Text block:
Hospitals

Children’s hospital joins Pfizer-led collaboration to speed up drug development

Children’s Hospital of Philadelphia has joined a group of teaching hospitals as part of an effort by Pfizer (NYSE: PFE) to shrink the time it takes to get a drug through preclinical research and development to a Phase 1 trial. The move is part of a growing trend as pharmaceutical companies look for more efficient […]

Children’s Hospital of Philadelphia has joined a group of teaching hospitals as part of an effort by Pfizer (NYSE: PFE) to shrink the time it takes to get a drug through preclinical research and development to a Phase 1 trial. The move is part of a growing trend as pharmaceutical companies look for more efficient ways to expedite drug development and cut down on costs, according to a company statement.

The group includes 21 academic medical centers in the United States, such as Rockefeller University, Beth Israel Deaconess Medical Center and the University of California, San Francisco. Pfizer’s Centers for Therapeutic Innovation network is leading the consortium.

CHOP researchers will collaborate with Pfizer scientists to help identify the most appropriate preclinical research projects with potential applications for antibodies and other molecules targeting a cell surface as opposed to small molecules. The work will be done at Pfizer’s CTI laboratories in New York and Boston. CHOP researchers would submit proposals by April 15 for treatment candidates. In July, the steering committee for the consortium will choose projects for funding.

Ellen Purpus, the head of CHOP’s office of technology transfer, told MedCity News that its researchers have been given the flexibility to come up with the conditions they would set out to treat ranging from an orphan disease to a broder indication such as pediatric oncology. She said CHOP hasn’t gotten involved in large scale collaborations because it hasn’t been approached. “That’s partially because in pediatrics the (pharmaceutical) markets  are much smaller and it can be hard to interest pharmaceutical and biotechnology companies.” But orphan diseases have been a game changer and she added that CHOP is getting more interest on the licensing side.

Recorded data:
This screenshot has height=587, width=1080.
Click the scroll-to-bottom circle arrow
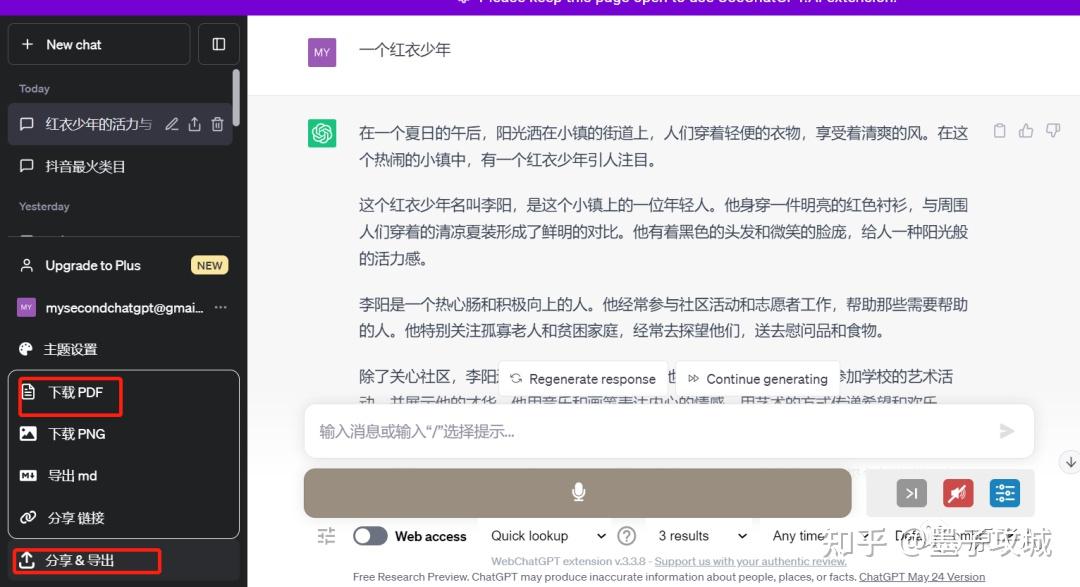coord(1070,462)
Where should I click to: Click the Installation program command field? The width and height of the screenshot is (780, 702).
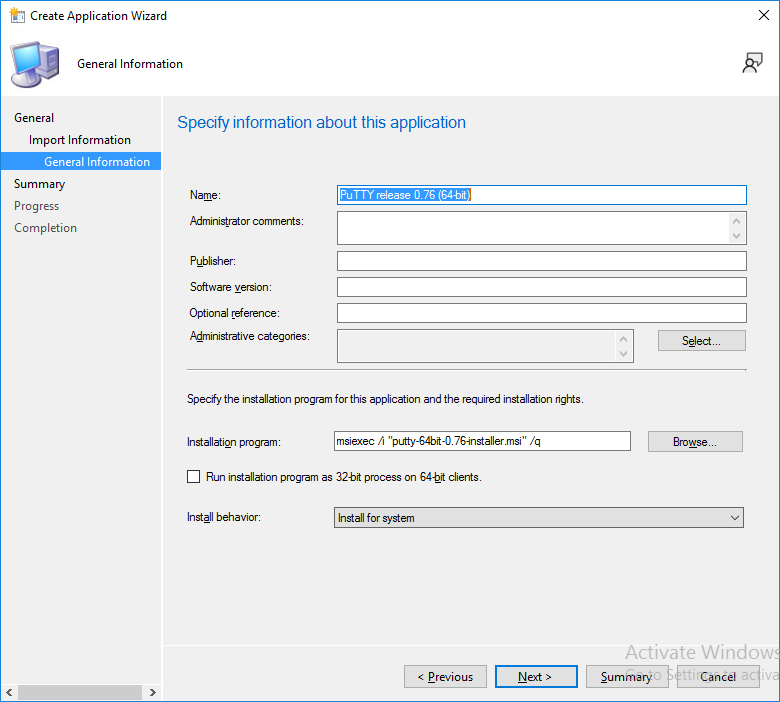481,441
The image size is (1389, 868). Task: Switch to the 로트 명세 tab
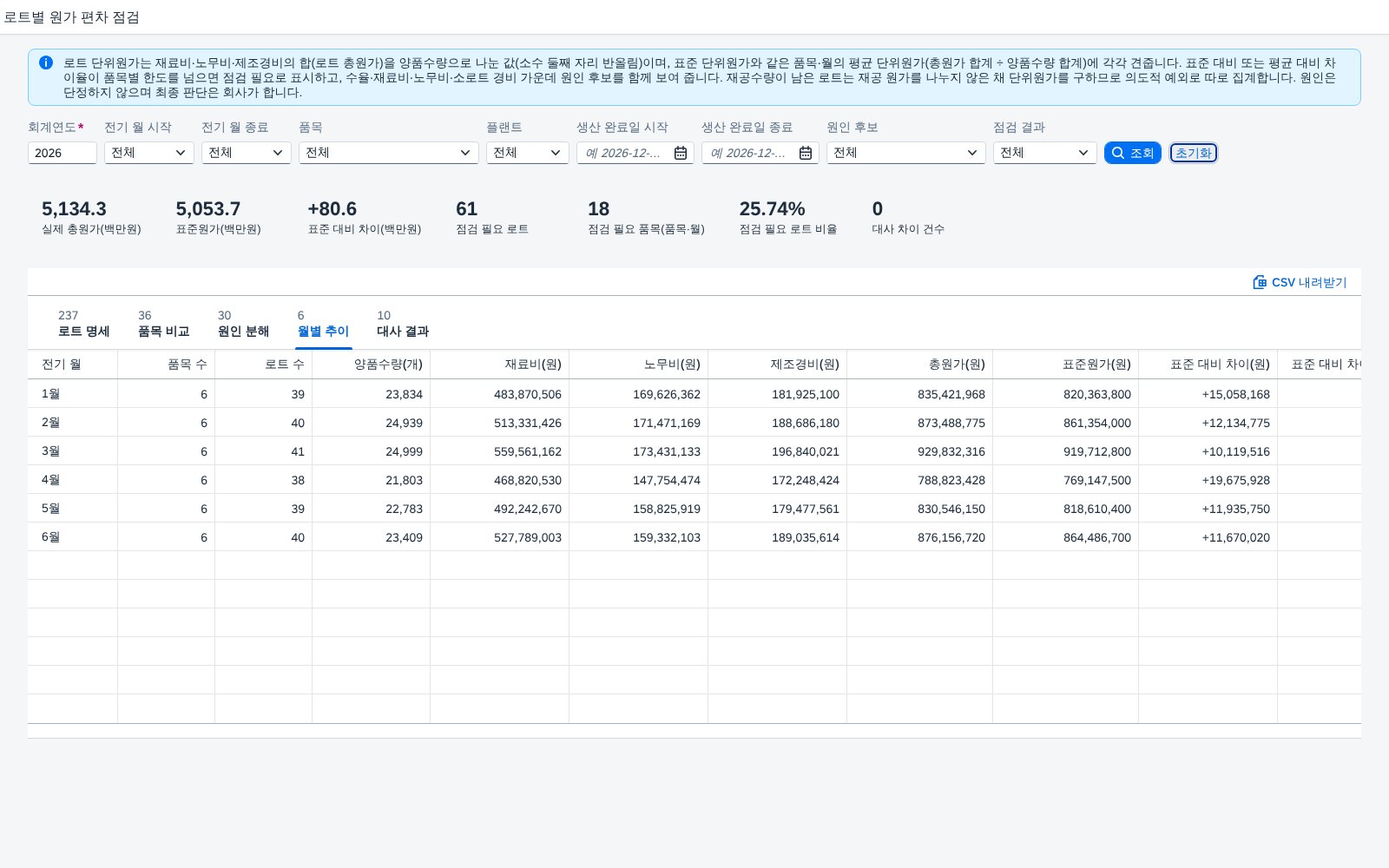coord(83,324)
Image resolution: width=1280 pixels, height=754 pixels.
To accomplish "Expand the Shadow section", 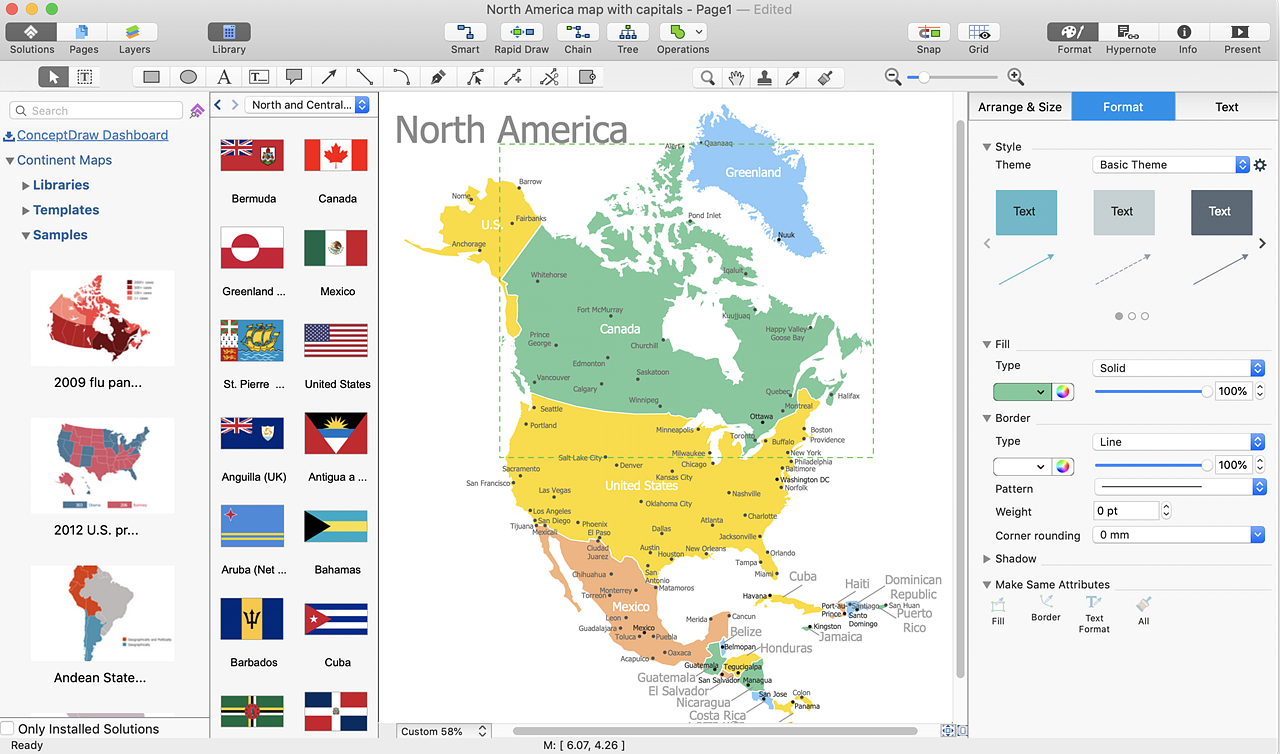I will [x=987, y=559].
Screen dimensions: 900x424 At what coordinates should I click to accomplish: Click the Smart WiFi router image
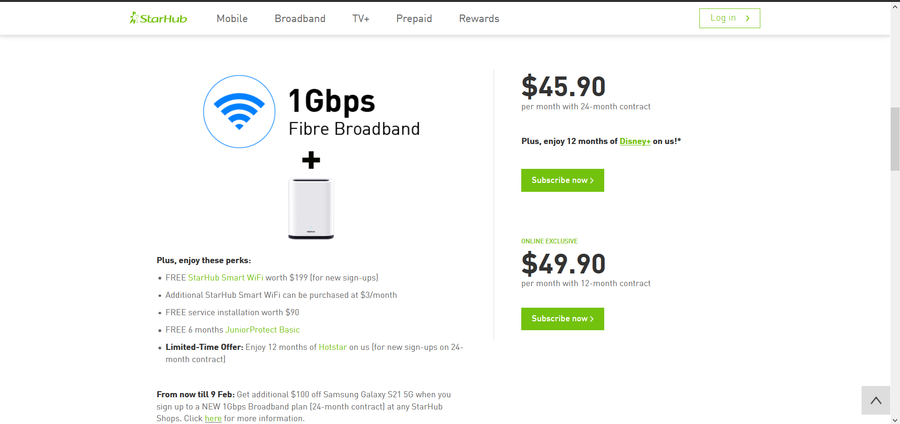[x=311, y=208]
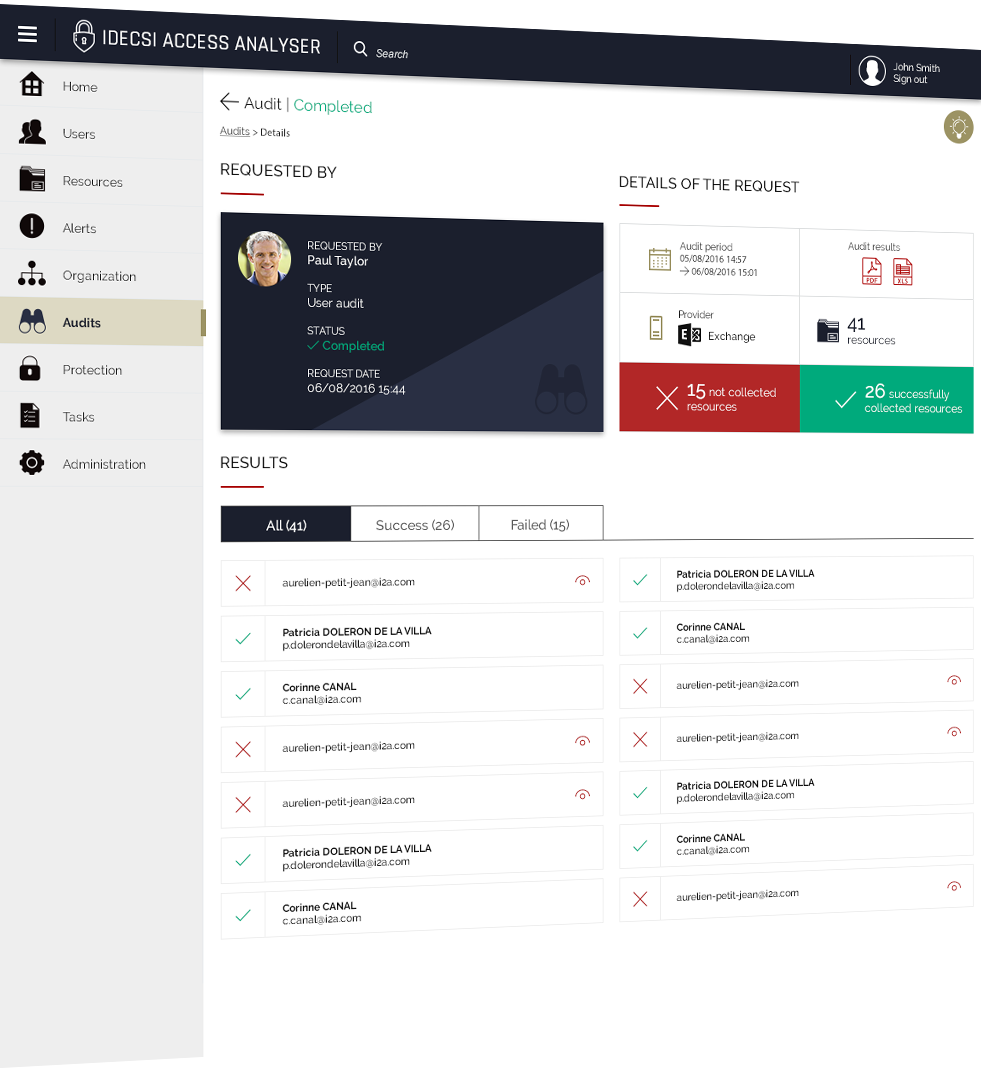This screenshot has height=1073, width=981.
Task: Click the lightbulb tips icon
Action: tap(958, 127)
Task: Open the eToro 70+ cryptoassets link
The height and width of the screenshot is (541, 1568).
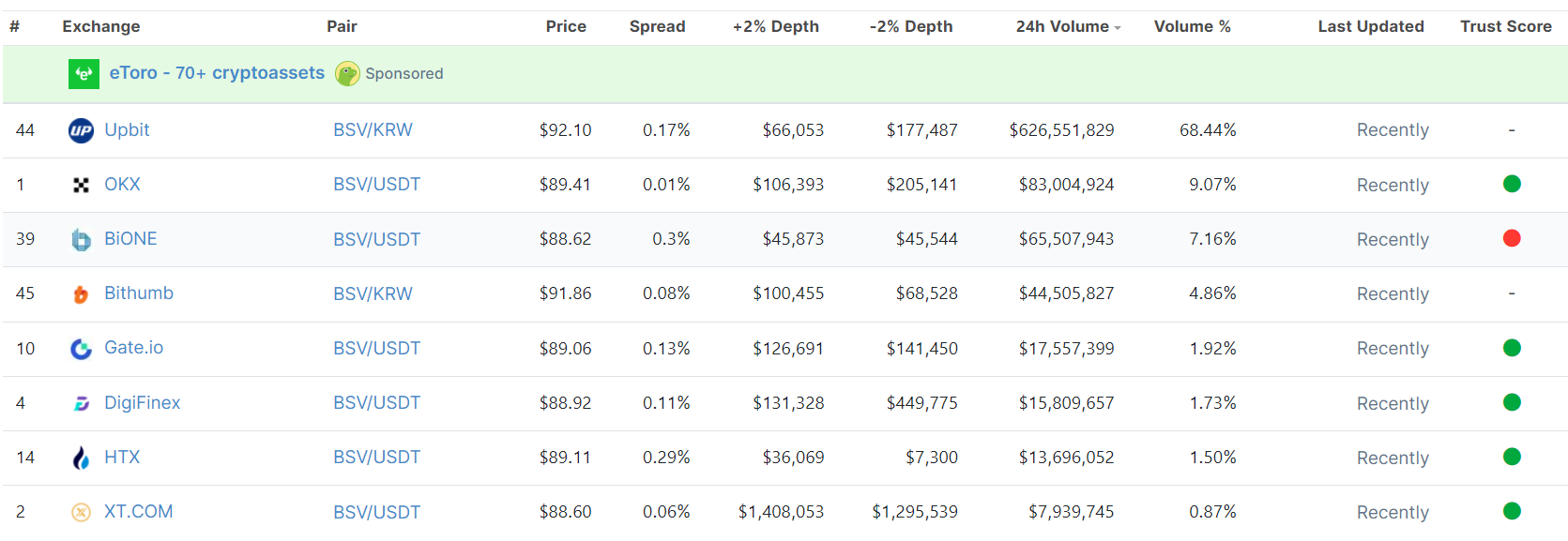Action: click(x=217, y=73)
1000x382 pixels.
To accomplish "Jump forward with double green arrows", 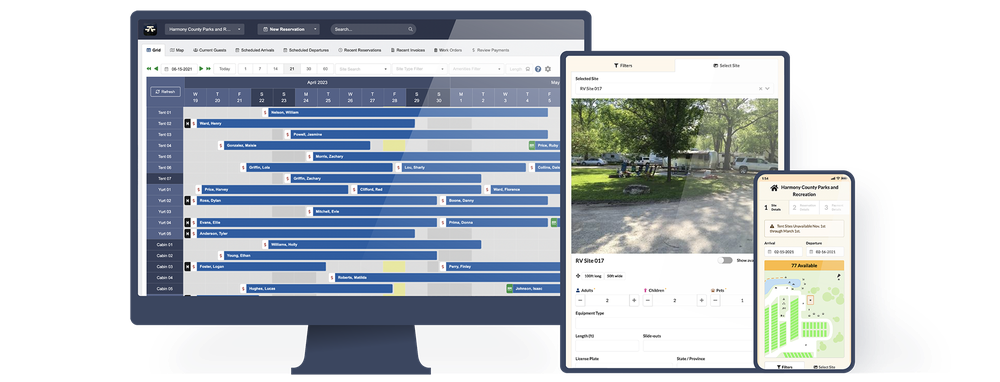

Task goal: From the article about the children's hospital joining the Pfizer-led collaboration, reproduce word for word the part that opens with the words containing "CHOP researchers will" and closes with "projects for funding.".

Answer below:
CHOP researchers will collaborate with Pfizer scientists to help identify the most appropriate preclinical research projects with potential applications for antibodies and other molecules targeting a cell surface as opposed to small molecules. The work will be done at Pfizer’s CTI laboratories in New York and Boston. CHOP researchers would submit proposals by April 15 for treatment candidates. In July, the steering committee for the consortium will choose projects for funding.